A couple of weeks ago, I took an evening off and went to Greensboro to a workshop at the Weatherspoon.  There was a short component for teachers, followed by a kind of community-wide invitation to make a sculpture– or three, to be exact.  My one word description of the evening was “fun”.

The current exhibition of the installations and sculptures of Leonardo Drew were the jumping off place for the workshop.  The work is very dense and rich.  The palette is restrained– the white of paper, the red of rust, the brown of wood.   Much of the work is compartmentalized– assemblages of found objects.  Even more wonderful are the cast paper objects that appear in the work.  Like toys and tools constructed from eggshell they fascinate with their fragility and exactness.  Some of the work evokes  Pollock, with skeins of cast paper or other materials, put together in relief.  Real space instead of implied space.  The scale is monumental, in many cases.  Particularly arresting were, however, the small framed paper reliefs, influenced by the artist’s travels in Japan.

The workshop exercise involved retired doctors, engineers, moms, artists, students, professors and who knows what else rubbing elbows.  We were given three mason jars to serve as compartments, and told to bring found objects to work with in creating three pieces.  I was so irritated by the mason jars with their little embossed apples and pears on the surface that I worked hard to lose the jar, dignify the jar, deny the jar.

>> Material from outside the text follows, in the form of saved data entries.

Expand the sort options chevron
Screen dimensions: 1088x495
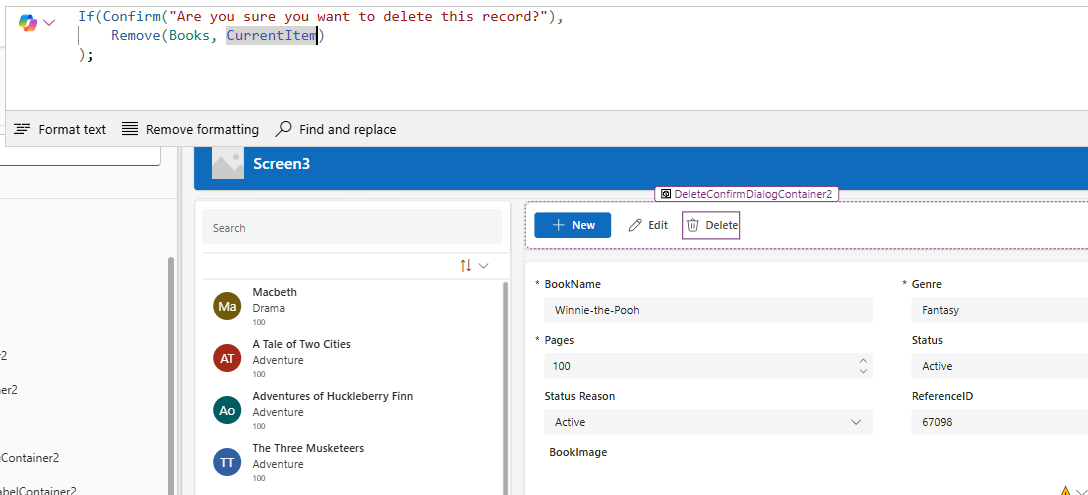[484, 266]
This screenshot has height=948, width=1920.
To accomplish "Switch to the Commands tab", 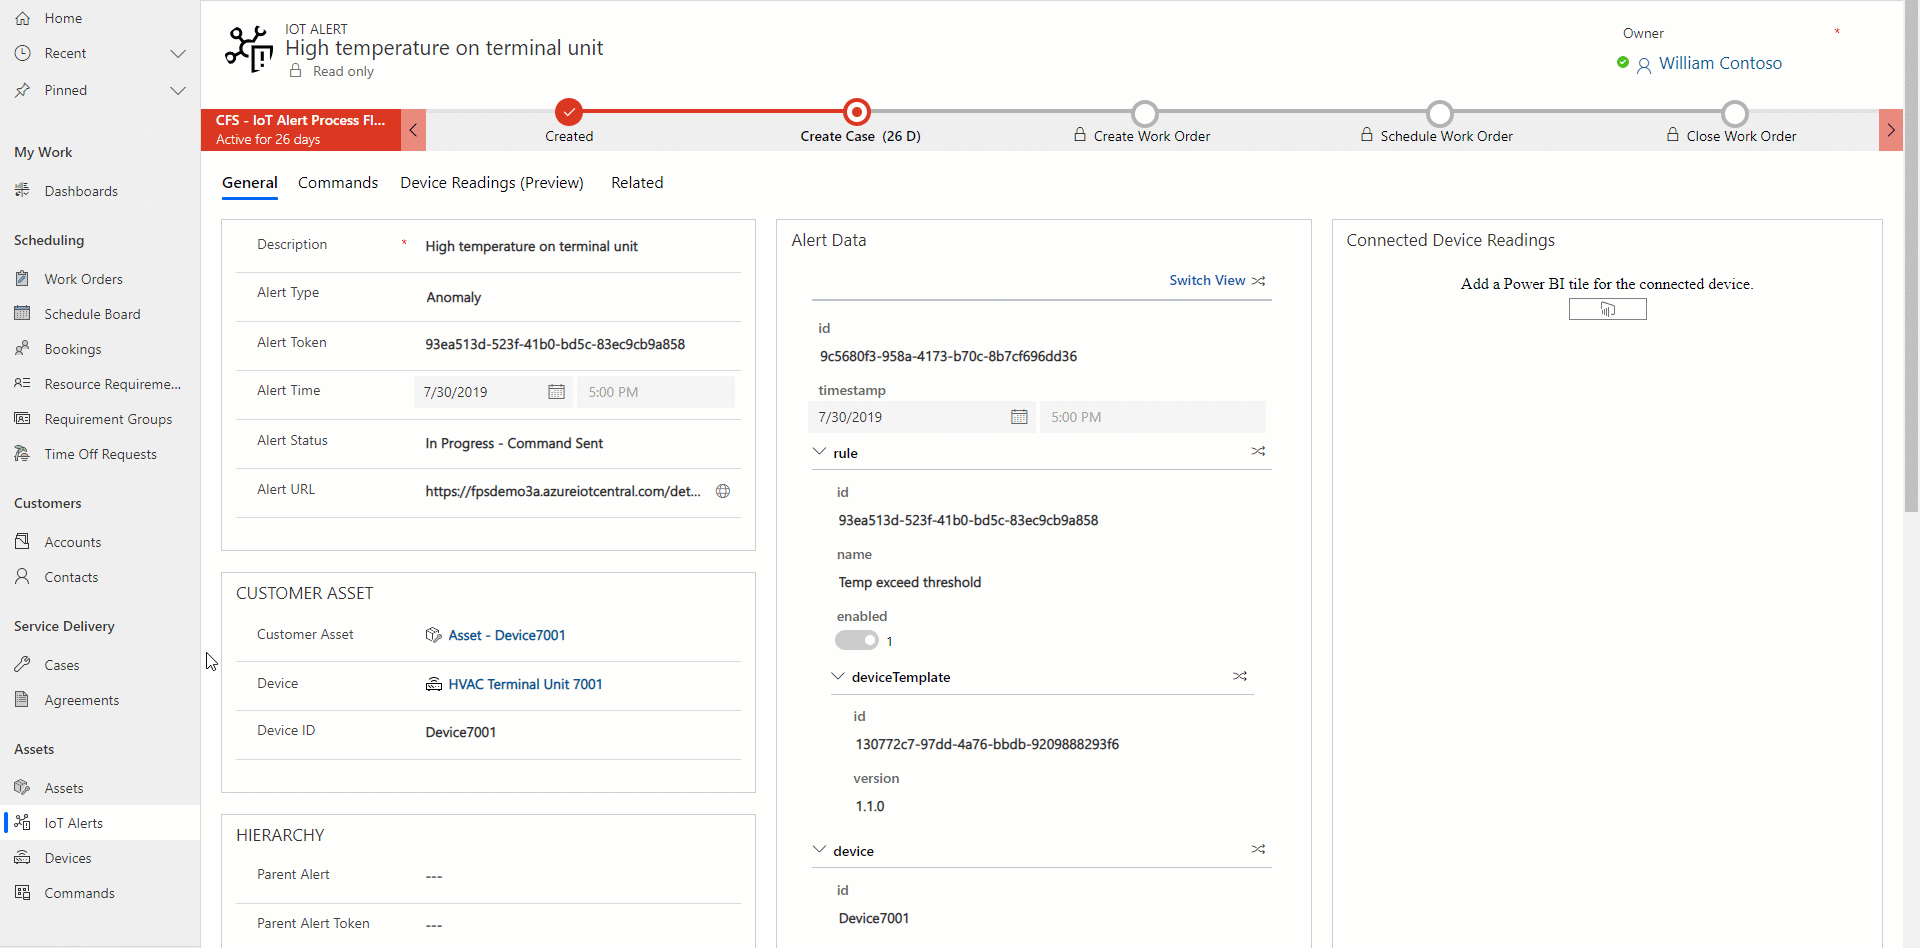I will (x=338, y=183).

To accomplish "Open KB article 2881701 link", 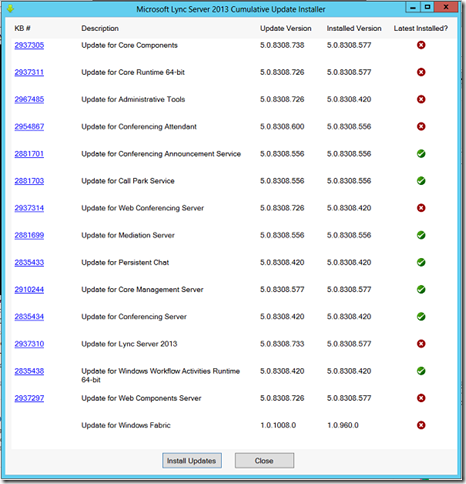I will 29,154.
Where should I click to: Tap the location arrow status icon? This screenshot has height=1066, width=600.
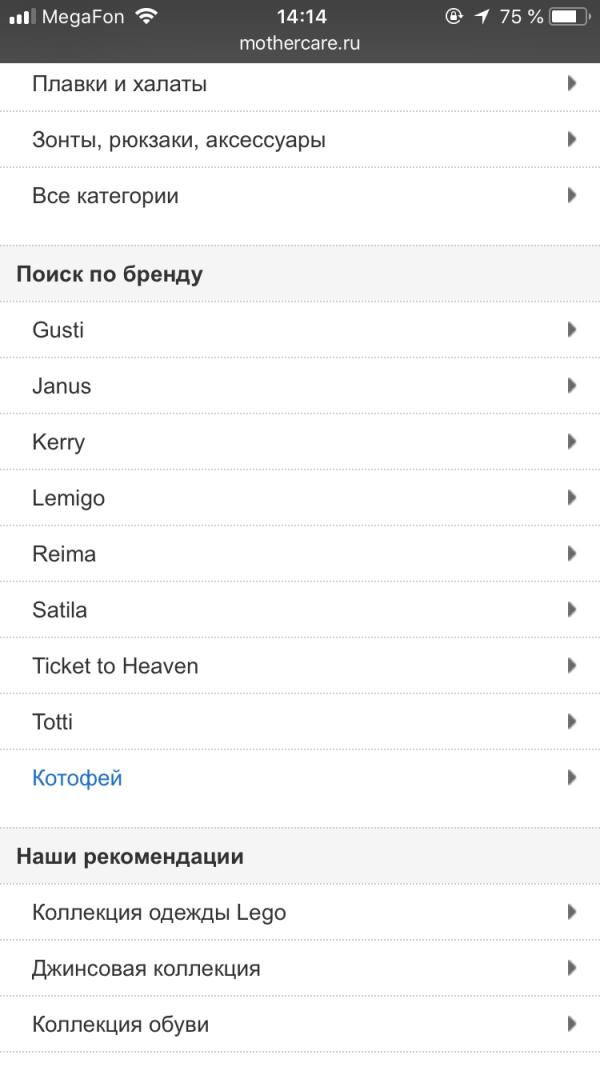coord(482,16)
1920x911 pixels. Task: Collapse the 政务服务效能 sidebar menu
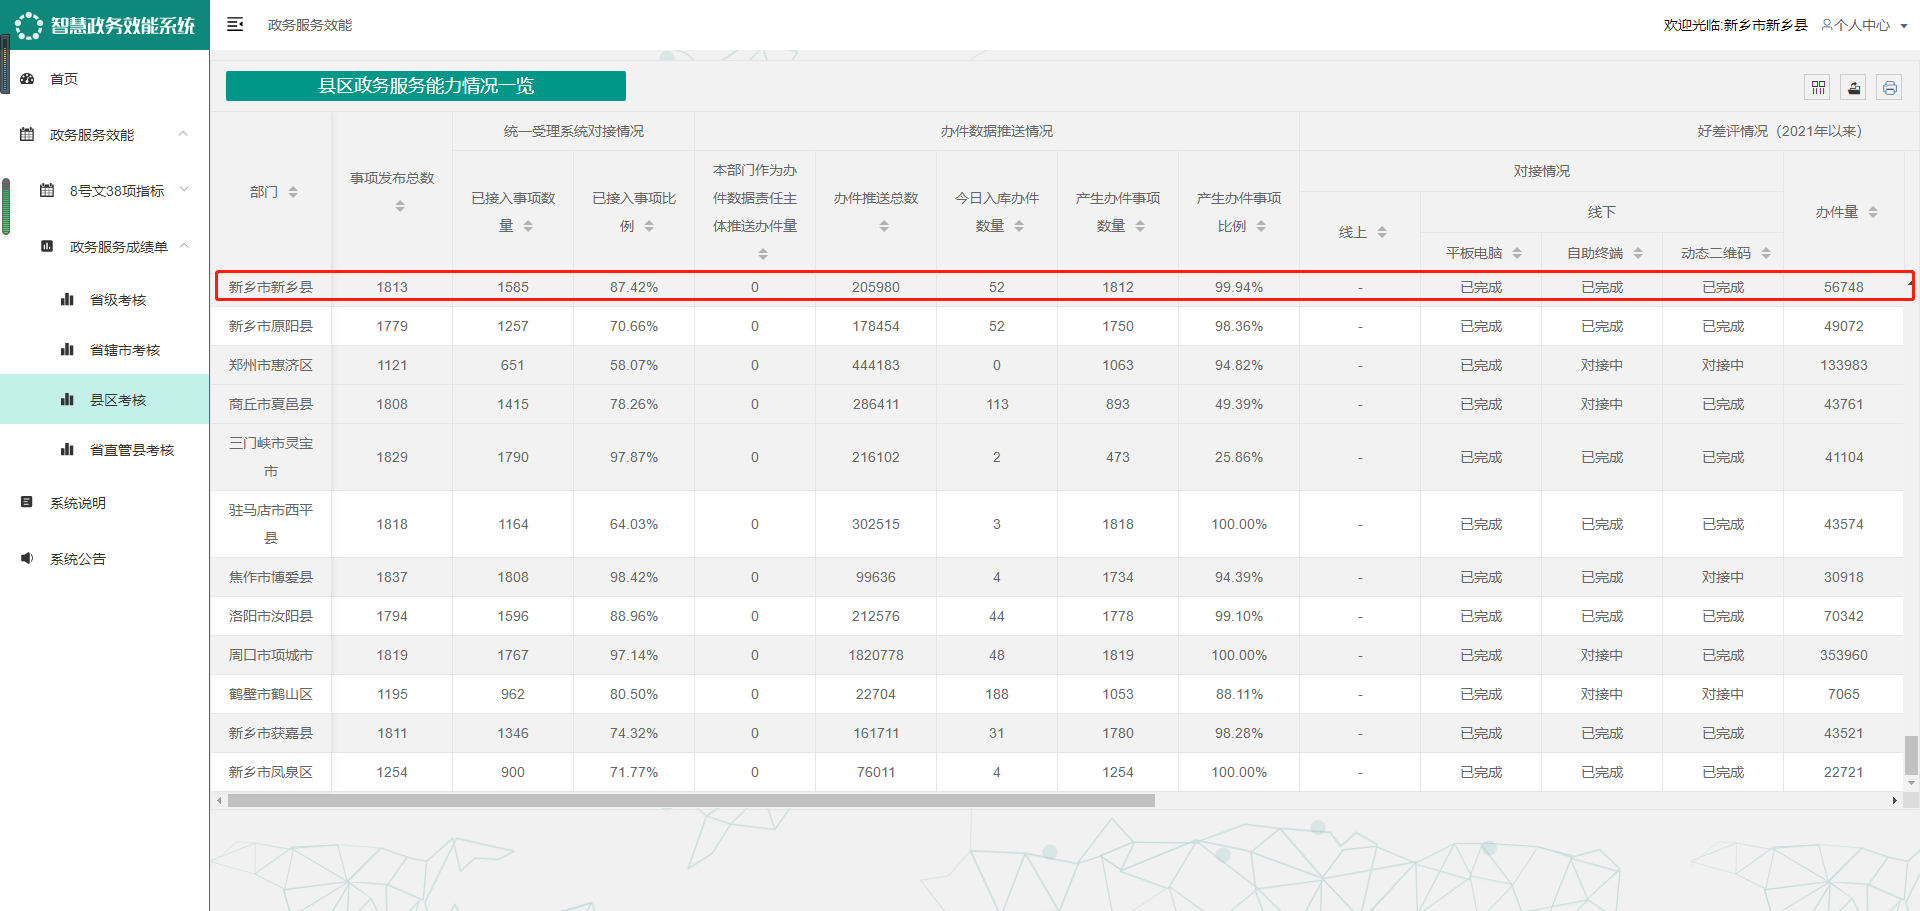183,134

Teaching a sculpture class has sensitized me to the use of color in sculpture, so I worked with a stack of white paper lunch bags and transparent beads to make an  piece that was a kind of polite explosion.

A second piece became an illuminated cloud when I put a light source inside the jar and enclosed the jar in a blown up  bag.  Over the cloud flew a found goose.

The third piece I covered with masking tape, stacking component parts of the jar and lid to make as tall a totem as I could.  She bore a half of a face I’d found on the ground in my school’s parking lot.  She had breasts that were a milagro, slightly rusted.  I had golden paper wings in my stash– just in case I might ever need them.  The were attached to the totem’s back.  Twigs made arms and legs,  she looked perfectly ethereal.